Activated platelets increase proliferation and protein synthesis of human dental pulp-derived cells

Aim To evaluate the impact of activated platelets on the mitogenic expansion of human dental pulp-derived cells (DPC) in vitro. Methodology The effect of supernatants released from activated platelets (PRS) and the corresponding platelet membranes (MEM) on proliferation and protein synthesis of DPC was evaluated. The contributions of the phosphoinositide 3-kinase (PI3K)/AKT and mitogen-activated protein kinase (MAPK) pathways to the response of DPC were assessed using kinase inhibitors. Also examined was whether the presence of calcium hydroxide or the inflammatory mediators tumour necrosis factor alpha, interleukin-1, interleukin-6 and lipopolysaccharide of Escherichia coli modulated the expansion of DPC. Results Physiologic concentrations of PRS and MEM stimulated proliferation and protein synthesis by 18.4-fold (P < 0.01) and 2.9-fold (P < 0.01), respectively.
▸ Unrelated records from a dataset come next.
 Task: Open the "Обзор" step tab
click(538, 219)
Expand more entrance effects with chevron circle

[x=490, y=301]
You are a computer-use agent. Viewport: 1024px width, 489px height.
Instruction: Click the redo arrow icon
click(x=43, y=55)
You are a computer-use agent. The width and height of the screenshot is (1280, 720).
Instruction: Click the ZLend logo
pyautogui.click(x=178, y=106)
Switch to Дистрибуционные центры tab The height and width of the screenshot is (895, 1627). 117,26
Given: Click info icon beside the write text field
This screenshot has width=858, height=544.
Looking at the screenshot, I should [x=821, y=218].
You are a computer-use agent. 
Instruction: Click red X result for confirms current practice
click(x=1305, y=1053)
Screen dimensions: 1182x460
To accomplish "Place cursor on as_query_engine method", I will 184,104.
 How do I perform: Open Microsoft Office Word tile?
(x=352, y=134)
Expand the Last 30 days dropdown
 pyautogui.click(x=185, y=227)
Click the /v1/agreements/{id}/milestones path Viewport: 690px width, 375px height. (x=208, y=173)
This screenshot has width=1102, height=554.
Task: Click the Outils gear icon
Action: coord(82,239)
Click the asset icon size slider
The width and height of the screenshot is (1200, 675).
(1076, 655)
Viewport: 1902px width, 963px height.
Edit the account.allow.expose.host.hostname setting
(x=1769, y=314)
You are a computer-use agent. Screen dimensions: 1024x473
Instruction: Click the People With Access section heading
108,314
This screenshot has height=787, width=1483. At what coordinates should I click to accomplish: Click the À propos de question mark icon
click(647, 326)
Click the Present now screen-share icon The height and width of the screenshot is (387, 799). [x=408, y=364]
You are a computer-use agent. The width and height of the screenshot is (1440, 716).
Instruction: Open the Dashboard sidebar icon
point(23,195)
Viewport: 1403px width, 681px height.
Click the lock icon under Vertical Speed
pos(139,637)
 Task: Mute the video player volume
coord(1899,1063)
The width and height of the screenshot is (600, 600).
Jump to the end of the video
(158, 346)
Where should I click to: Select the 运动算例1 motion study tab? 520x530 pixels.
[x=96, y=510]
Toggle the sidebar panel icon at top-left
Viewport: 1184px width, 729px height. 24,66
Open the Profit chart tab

This mitogenic expansion was paralleled by activation of AKT and the MAP kinases extracellular signal-regulated kinase (ERK), c-Jun N-terminal kinase (JNK) and p38. Inhibitor studies revealed that the mitogenic response of DPC involved PI3K/AKT, JNK and p38 signalling (P < 0.05). Calcium hydroxide and inflammatory factors did not significantly modulate the mitogenic response of DPC to PRS and MEM. Conclusion Supernatants released from activated platelets and the corresponding platelet membranes stimulated DPC proliferation and protein synthesis involving PI3K/AKT and MAPK signalling. These findings may serve as a basis for preclinical studies that address the role of activated platelets in dental pulp repair.